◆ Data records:

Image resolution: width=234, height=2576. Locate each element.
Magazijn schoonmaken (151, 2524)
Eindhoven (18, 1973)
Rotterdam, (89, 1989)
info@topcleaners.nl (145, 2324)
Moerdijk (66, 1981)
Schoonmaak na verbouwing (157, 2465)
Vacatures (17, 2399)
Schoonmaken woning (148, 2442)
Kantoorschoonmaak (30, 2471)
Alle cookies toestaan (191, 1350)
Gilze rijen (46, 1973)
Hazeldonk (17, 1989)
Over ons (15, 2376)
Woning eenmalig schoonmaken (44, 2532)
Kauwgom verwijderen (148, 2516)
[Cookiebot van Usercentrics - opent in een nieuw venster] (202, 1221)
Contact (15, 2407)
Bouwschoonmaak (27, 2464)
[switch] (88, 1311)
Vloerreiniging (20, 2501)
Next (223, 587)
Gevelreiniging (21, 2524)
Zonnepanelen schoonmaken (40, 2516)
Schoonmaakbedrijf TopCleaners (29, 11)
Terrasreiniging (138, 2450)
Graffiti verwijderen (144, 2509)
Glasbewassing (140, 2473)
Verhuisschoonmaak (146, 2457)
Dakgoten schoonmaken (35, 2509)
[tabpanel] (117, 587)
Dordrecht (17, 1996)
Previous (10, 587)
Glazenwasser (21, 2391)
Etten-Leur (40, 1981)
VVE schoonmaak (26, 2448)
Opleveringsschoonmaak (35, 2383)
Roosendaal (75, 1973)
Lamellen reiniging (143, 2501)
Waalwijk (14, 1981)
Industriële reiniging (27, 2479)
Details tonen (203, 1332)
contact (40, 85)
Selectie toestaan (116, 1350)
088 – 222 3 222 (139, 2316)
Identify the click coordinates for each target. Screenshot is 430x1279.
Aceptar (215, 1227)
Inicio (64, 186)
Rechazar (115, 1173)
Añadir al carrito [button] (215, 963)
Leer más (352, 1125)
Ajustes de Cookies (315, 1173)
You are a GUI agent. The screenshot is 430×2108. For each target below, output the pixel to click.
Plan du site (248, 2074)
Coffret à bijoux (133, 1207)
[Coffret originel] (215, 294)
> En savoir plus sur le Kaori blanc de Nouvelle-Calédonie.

◆ ASSIGNMENT: Word for word, every record must be given again.

◆ SOLUTION TO THIS PROBLEM:
Image resolution: width=234, height=2576. Locate each element.
Magazijn schoonmaken (151, 2524)
Eindhoven (18, 1973)
Rotterdam, (89, 1989)
info@topcleaners.nl (145, 2324)
Moerdijk (66, 1981)
Schoonmaak na verbouwing (157, 2465)
Vacatures (17, 2399)
Schoonmaken woning (148, 2442)
Kantoorschoonmaak (30, 2471)
Alle cookies toestaan (191, 1350)
Gilze rijen (46, 1973)
Hazeldonk (17, 1989)
Over ons (15, 2376)
Woning eenmalig schoonmaken (44, 2532)
Kauwgom verwijderen (148, 2516)
[Cookiebot van Usercentrics - opent in een nieuw venster] (202, 1221)
Contact (15, 2407)
Bouwschoonmaak (27, 2464)
[switch] (88, 1311)
Vloerreiniging (20, 2501)
Next (223, 587)
Gevelreiniging (21, 2524)
Zonnepanelen schoonmaken (40, 2516)
Schoonmaakbedrijf TopCleaners (29, 11)
Terrasreiniging (138, 2450)
Graffiti verwijderen (144, 2509)
Glasbewassing (140, 2473)
Verhuisschoonmaak (146, 2457)
Dakgoten schoonmaken (35, 2509)
[tabpanel] (117, 587)
Dordrecht (17, 1996)
Previous (10, 587)
Glazenwasser (21, 2391)
Etten-Leur (40, 1981)
VVE schoonmaak (26, 2448)
Opleveringsschoonmaak (35, 2383)
Roosendaal (75, 1973)
Lamellen reiniging (143, 2501)
Waalwijk (14, 1981)
Industriële reiniging (27, 2479)
Details tonen (203, 1332)
contact (40, 85)
Selectie toestaan (116, 1350)
088 – 222 3 222 (139, 2316)
Identify the click coordinates for each target. Screenshot is 430x1279.
Aceptar (215, 1227)
Inicio (64, 186)
Rechazar (115, 1173)
Añadir al carrito [button] (215, 963)
Leer más (352, 1125)
Ajustes de Cookies (315, 1173)
You are a GUI agent. The screenshot is 430×2108. For each target below, output the pixel to click.
Plan du site (248, 2074)
Coffret à bijoux (133, 1207)
[Coffret originel] (215, 294)
> En savoir plus sur le Kaori blanc de Nouvelle-Calédonie.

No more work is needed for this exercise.